In my view, what Maersk Line is doing is something that only a handful of maritime companies could do successfully. In addition to ferry and cruise operators, container shipping is the most visible shipping sector, right on the nexus of B2B and B2C markets, so it makes perfect sense to engage in social media there. A portion of the general public already has some perception of the company and what it does, especially in its home territory.

There are other success stories, notably the IMO, which also brought in a specialist to run its programme. Moving a monolith like the IMO into the Social Media age will not have been without its issues – one of which is to illustrate how constrained was the traditional newsfeed out of the organisation.

But what Maersk has done is to become not just the proxy for container shipping in Social Media but for the wider shipping industry and many will be grateful for that. With Maersk Line making the running, the shipping industry finally has a positive, engaged and socially responsible role model to be proud of. With a similar programme in place at a major bulk carrier and tanker owner, we could perhaps begin to move on from bemoaning that nobody understands shipping.

The Maersk Social site is a great resource on what Jonathan Wichmann has done and this piece on his blog http://jonathanwichmann.com/2012/12/30/maersk-media-miracle/ is a useful primer on the early results.

I would add just a couple of words of caution to anyone attempting to emulate its success.

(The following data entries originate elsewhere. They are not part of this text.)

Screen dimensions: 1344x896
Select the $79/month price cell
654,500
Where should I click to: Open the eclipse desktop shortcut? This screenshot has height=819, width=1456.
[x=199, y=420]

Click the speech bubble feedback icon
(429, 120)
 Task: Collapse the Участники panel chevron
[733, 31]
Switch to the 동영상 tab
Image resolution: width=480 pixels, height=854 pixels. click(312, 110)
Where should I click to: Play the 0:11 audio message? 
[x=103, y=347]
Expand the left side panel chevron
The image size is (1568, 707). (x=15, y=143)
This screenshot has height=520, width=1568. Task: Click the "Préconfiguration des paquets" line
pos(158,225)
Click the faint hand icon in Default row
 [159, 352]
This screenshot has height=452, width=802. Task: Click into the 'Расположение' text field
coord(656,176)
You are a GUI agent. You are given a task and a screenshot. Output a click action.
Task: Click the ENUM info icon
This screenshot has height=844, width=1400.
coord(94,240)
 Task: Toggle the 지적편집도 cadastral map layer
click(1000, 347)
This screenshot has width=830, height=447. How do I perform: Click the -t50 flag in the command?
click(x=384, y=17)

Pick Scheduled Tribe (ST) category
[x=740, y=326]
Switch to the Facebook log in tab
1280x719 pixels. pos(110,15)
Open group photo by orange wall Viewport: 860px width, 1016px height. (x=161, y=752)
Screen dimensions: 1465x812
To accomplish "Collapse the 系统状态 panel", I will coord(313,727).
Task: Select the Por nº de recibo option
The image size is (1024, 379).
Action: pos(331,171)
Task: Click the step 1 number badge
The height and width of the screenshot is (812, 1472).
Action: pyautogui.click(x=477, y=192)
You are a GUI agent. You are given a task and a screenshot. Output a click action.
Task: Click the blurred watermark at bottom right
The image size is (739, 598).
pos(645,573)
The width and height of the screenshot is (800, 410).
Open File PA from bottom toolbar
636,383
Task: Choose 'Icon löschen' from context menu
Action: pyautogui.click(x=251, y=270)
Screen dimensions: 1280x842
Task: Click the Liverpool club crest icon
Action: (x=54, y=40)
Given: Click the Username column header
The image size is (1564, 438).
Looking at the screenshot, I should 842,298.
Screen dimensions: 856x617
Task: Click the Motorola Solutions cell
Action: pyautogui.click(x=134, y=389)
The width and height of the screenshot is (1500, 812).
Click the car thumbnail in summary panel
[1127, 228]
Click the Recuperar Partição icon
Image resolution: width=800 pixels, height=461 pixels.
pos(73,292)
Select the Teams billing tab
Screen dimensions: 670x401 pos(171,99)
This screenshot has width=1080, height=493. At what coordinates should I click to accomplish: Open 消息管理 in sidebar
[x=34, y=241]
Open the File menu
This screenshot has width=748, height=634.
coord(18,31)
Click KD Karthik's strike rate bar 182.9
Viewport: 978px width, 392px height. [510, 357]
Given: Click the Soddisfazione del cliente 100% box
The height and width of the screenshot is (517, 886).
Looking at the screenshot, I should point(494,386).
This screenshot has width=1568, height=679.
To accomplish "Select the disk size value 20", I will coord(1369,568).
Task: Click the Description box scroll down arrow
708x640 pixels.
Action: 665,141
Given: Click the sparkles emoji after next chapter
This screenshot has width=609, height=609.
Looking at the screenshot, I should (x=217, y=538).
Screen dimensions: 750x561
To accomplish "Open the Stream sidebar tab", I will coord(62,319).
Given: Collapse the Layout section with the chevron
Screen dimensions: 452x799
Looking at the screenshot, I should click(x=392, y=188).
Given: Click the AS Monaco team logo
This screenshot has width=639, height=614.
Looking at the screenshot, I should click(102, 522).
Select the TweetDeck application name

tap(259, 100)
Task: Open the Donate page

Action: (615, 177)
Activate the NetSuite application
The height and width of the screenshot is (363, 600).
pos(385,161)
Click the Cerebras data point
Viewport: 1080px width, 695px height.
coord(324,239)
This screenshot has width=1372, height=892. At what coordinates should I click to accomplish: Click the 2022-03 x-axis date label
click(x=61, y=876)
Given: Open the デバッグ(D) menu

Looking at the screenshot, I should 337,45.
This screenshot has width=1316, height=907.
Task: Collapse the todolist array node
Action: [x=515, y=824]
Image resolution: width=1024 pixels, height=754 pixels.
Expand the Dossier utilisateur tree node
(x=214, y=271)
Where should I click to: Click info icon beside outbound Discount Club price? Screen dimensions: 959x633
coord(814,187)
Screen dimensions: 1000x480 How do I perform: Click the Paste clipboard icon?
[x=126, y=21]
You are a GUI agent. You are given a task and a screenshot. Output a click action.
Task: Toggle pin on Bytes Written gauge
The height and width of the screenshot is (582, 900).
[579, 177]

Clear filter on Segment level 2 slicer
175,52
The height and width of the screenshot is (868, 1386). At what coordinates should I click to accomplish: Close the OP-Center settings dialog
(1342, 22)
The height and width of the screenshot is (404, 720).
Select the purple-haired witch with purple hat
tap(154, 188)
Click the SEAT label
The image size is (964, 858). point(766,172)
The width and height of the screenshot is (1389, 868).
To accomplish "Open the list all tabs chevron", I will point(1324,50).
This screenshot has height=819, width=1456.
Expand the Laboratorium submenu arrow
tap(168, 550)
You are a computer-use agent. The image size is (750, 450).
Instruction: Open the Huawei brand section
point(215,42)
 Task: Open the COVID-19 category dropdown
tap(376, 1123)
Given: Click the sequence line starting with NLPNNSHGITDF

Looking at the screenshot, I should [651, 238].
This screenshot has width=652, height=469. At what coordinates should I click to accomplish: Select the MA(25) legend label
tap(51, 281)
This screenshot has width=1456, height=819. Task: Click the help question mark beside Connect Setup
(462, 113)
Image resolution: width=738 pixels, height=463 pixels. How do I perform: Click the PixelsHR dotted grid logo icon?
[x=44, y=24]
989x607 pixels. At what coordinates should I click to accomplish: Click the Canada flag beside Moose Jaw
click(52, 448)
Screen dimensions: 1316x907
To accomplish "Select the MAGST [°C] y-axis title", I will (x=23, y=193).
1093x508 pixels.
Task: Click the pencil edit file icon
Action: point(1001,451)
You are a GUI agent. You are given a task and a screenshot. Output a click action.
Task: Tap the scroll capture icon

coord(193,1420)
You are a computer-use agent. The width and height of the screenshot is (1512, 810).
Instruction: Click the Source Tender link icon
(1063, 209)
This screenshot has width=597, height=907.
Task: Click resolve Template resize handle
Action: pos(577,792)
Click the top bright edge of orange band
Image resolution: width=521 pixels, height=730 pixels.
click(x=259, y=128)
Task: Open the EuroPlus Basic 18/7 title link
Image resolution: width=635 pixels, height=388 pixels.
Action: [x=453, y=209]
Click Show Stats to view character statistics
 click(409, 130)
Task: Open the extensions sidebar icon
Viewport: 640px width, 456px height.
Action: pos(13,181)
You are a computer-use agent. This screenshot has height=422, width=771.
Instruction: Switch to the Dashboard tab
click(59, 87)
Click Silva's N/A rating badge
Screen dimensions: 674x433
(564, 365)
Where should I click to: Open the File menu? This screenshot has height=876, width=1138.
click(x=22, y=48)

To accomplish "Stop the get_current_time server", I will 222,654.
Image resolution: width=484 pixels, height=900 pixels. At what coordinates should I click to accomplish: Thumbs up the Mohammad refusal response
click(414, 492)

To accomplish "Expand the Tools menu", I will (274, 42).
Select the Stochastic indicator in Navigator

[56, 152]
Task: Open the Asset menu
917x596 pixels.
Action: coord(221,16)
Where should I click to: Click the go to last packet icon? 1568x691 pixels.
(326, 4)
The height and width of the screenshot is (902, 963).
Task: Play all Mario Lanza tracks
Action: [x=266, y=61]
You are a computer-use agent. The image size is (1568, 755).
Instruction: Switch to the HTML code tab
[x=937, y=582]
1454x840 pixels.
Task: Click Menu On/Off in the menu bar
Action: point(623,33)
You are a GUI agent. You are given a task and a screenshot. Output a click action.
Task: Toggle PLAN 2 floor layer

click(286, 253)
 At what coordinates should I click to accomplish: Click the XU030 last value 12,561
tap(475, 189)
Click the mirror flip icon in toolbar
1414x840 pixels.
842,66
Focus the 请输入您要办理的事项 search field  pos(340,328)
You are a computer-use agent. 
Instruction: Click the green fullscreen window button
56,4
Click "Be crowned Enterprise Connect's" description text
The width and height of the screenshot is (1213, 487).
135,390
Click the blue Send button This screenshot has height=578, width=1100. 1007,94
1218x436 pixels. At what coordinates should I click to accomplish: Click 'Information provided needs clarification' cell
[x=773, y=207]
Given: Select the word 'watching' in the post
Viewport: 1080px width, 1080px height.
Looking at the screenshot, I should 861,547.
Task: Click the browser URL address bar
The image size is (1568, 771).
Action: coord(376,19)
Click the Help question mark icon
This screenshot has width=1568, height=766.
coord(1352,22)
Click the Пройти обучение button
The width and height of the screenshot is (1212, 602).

As a PR consultant to the maritime industry, it is obvious to me that some players still don’t always get mainstream communications right.

There is a temptation to see Social Media as a way to go around those pesky journalists who won’t print your press releases and while this is literally true, it can’t make a dull story interesting. Social Media is not just another channel, it has different characteristics but it is easy to repeat the mistakes made in traditional communications.

There is a temptation, presumably among senior managers, to see Social Media as a distraction. They are right. Twitter in particular, is a gateway drug, sucking up as much time as you have available as you attempt to monitor a development or despair of the inability of others to spell or form sentences correctly. Much of the debate on LinkedIn groups is little more than sales pitches, and where you do find genuine conversations, the lack of active moderation can make threads difficult to follow.

It is easier than ever to be your own publisher and while in some ways this is a good thing, there are reasons why magazines and newspapers have a publisher, an editor, a team of reporters, sub-editors and production staff. Take these away and you are dealing with a very different beast, against which you have very little of the redress you enjoyed when you paid to read something.

Finally, is Social Media the second dotcom bubble? No. It’s one of the applications that the internet has been waiting for. The fact that the shipping industry hasn’t completely figured it out yet doesn’t make that less true. And to paraphrase Johnny Kulukundis, who saw very early on that the shipping community on the East Coast of the US needed a social forum that would irreverently entertain, inform and challenge it; “even if you don’t know what to do, do something”.